1997 : l’Église est cathodique
Le mois de juin 1997 est celui de l’exposition « Art dans la ville » à Saint-Étienne, où Chamizo présente, chez Horizons Nomades, un petit parcours rétrospectif ainsi que les six premiers tableaux de la série « Masques » qui produit un grand effet. En septembre, la rétrospective « Droits de l’homme 1986/ 1996 » s’installe à Fourmies, en Picardie, et « Ma mythologie du cinéma » célèbre le festival du cinéma américain de Deauville, au casino.
Parallèlement à son œuvre, Chamizo s’implique activement, et volontairement sans éclats médiatiques, à des actions humanitaires en faveur des enfants. Tout au long du conflit yougoslave, il a mobilisé de nombreux amis artistes pour collecter argent et produits de première nécessité. Ensemble, ils offrent à la fin de la guerre de nombreuses œuvres à l’Académie des beaux-arts de Sarajevo. Chamizo n’est pas homme à renier son passé, aussi répond-il souvent aux demandes d’interventions lors de colloques portant sur la prison. En octobre 1997, il retrouve Caroline Legendre, qui avait co-écrit Création et prison, et il lui accorde une longue interview publiée dans Le Journal des psychologues.
À l’atelier, Chamizo poursuit sa quête de « Masques » en même temps qu’il donne naissance à une autre série, « L’Église cathodique ».
1998 : planète foot
En juin 1998, Chamizo participe à « 80 artistes autour du Mondial », une exposition collective organisée par la galerie Enrico Navarra, à Paris, avec Francesco Clemente, Jeff Koons, César, Arman, Niki de Saint-Phalle, Kenny Scharf… Chamizo ne sera à Paris que pour la photographie de groupe des artistes participants. En effet, il retourne à Saint-Étienne pour un mois, juste le temps de s’attaquer à un nouveau mur. Le thème en est Planète Foot, et le lieu est un mur pignon du quartier de La Terrasse. Une fois encore, l’artiste renoue avec le public ce contact direct qu’il apprécie tant. Passants et automobilistes le rencontrent autour de son « atelier-échafaudage » et suivent pendant quatre semaines la réalisation d’une œuvre d’art contemporain, en pleine rue. Puis il part trois semaines à Blainville-sur-Mer, dans le Cotentin, où il anime un atelier d’arts plastiques destiné aux adolescents d’un centre de vacances. C’est là, au château de Gonneville, que seront érigés les Trois Totems. L’année 1998 se clôt sur une nouvelle exposition stéphanoise, à la galerie Les Tournesols, où Chamizo présente ses tableaux aux côtés des sculptures de Richard Di Rosa.
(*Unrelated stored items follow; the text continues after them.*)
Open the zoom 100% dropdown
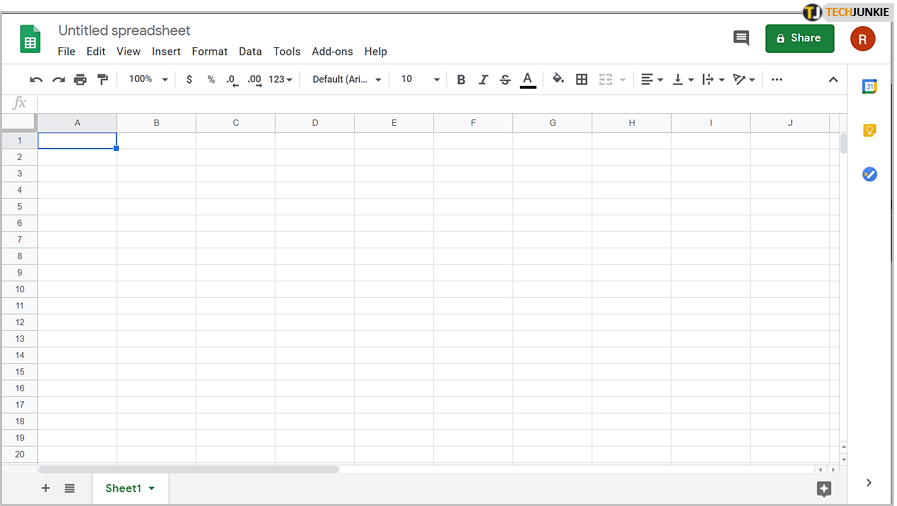The width and height of the screenshot is (897, 506). click(x=148, y=80)
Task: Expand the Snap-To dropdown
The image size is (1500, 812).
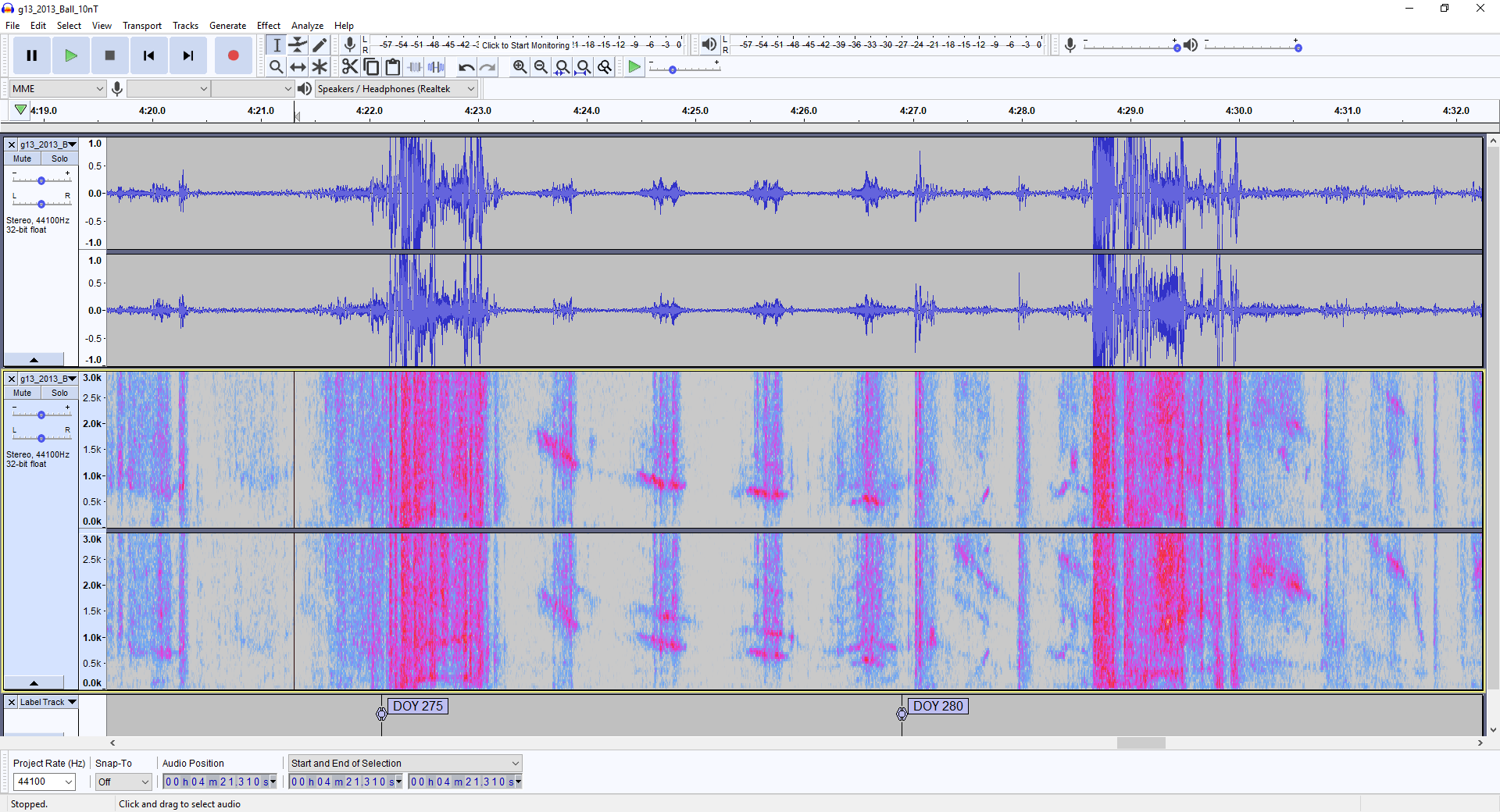Action: coord(123,782)
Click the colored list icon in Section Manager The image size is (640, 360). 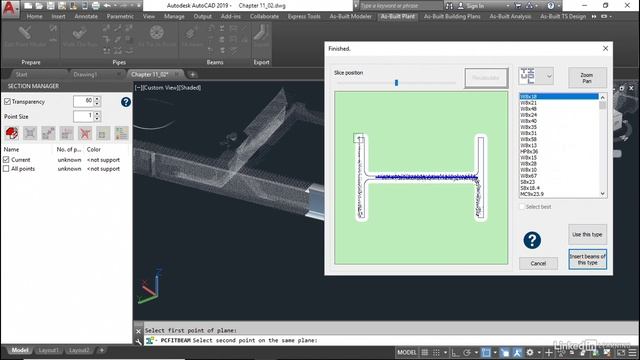[x=121, y=133]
L’année 1999 est marquée par la rétrospective. À Cahors, le musée Henri Martin, la Chantrerie et la galerie d’Art fêtent l’enfant du pays en initiant la rétrospective Chamizo. Un parcours éclaté. Puis ce sera le grand saut vers le Nouveau Monde: pour l’an 2000, à New York, Marisa Berenson offre l’occasion d’apprécier Chamizo dans sa très belle galerie de Soho. Quant aux inévitables célébrations du millénaire, le bouillonnant artiste, qui se rêve citoyen du monde, s’interroge: « Qu’allons-nous fêter? Deux mille ans de barbarie ? » Mais rebondissant, comme toujours, il ajoute déjà qu’il aimerait faire une action pour les enfants, une action pour le futur.